In time, she was even able to forgive them – not for their abuses, but for how their upbringing colored their view of relationships.
“They weren’t taught to be men and what men should be,” Hearn said but added that domestic violence transcends gender as a pervasive issue with perpetrators across all genders, sexual orientations and financial statuses.
“There is no gender that should even be called into it,” she said. “It’s how to be a human being and be on the planet with other people.”
Fighting the good fight on policy
Obtaining a restraining order can be challenging, according to Gundrum.
“The court doesn’t like to issue restraining orders based on fear,” she said. But there are several state statutes around domestic violence that include the words “imminent fear” in them, she added.
Another issue is that Vermont’s relief from abuse orders do not address emotional and psychological abuse.

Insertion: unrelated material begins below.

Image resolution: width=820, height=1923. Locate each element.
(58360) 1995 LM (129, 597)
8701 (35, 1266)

That’s why Gundrum has been working with Chittenden 7-4 representative Maida Townsend (D-South Burlington) over the last four years to improve them.
“They need to change,” Gundrum said. “Vermont does not recognize psychological and emotional abuse and they need to because it’s a huge part of what happens with domestic violence.”

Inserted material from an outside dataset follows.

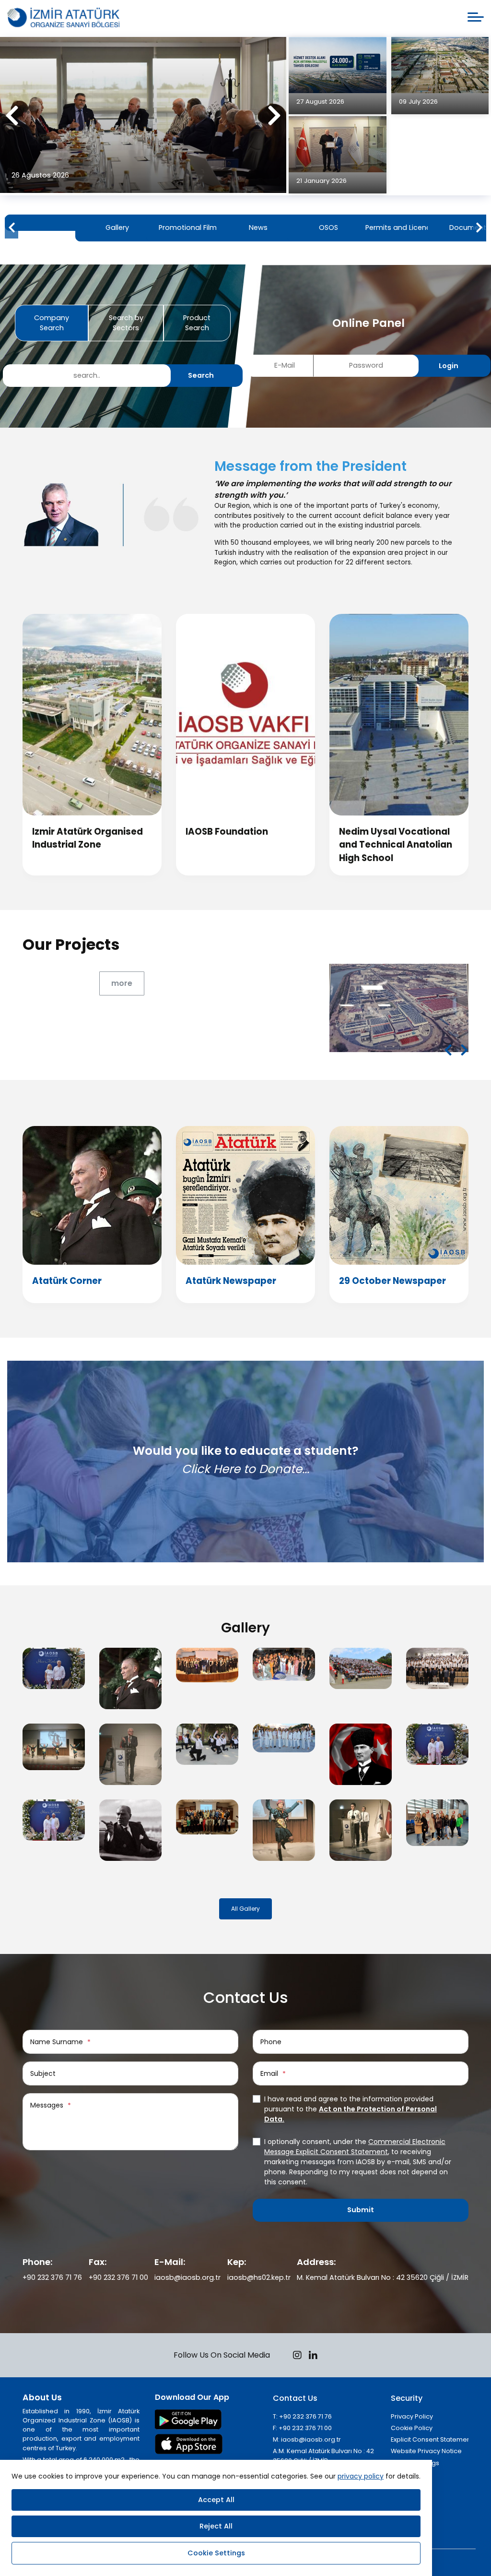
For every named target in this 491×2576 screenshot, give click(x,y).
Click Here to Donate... (245, 1468)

Townsend has focused on relief from abuse orders, introducing legislation that includes psychological and emotional abuse as factors to be considered for protection orders.
Those terms appear in domestic violence information from the Vermont Department of Health and local organizations like HOPE Works and Steps to End Domestic Violence, she said.
Townsend’s legislation remains live going into the second year of the biennium, and she and the 21 co-signers are hopeful it will be adopted.
“It was my conversations with Gretchen that got me focused on this in the first place,” Townsend said. “It’s thanks to her giving me a real-life view of domestic violence issues as opposed to an intellectual view.”
Arguments against including psychological and emotional abuse in the statutes come from concerns that those terms lend themselves to “he-said-she-said” cases, or that including them in the statute will enable “tons” of cases to be added to court dockets, Townsend said.
“Just because it causes more cases to come before the court doesn’t mean it should be legal,” she said, adding, “just because you can’t see physical damage … doesn’t make it any less painful and traumatic.”
Gundrum didn’t talk to anyone about her abusive partner while the abuse was happening.
“When you’re in that type of environment, you don’t necessarily tell people what’s going on behind closed doors,” she said.
“There’s still that stigmatized piece with abuse … it’s happening behind closed doors, and as long as it’s not happening in your home, it’s none of your business,” Gundrum said.
But, she added, the reality of domestic abuse is that it’s the entire community’s business. She gave the example of children in a home where there is domestic abuse. Those children witness abuse and then go to school, where they carry that trauma with them. It can manifest in their behavior, Gundrum said.
She hopes the community forum attendees will be inspired to discuss the statutes with their local representatives.
“Everybody should know violence, abuse of any type, should not be tolerated,” Gundrum said. “It’s not okay.”
The first of two domestic violence awareness community forums will be held Thursday, Oct. 10, at 5:30 p.m. in the Frederick H. Tuttle Middle School Cafeteria. It will begin with a community dinner followed by discussion. A second forum will be held at the same time and location on Wednesday, Oct. 30.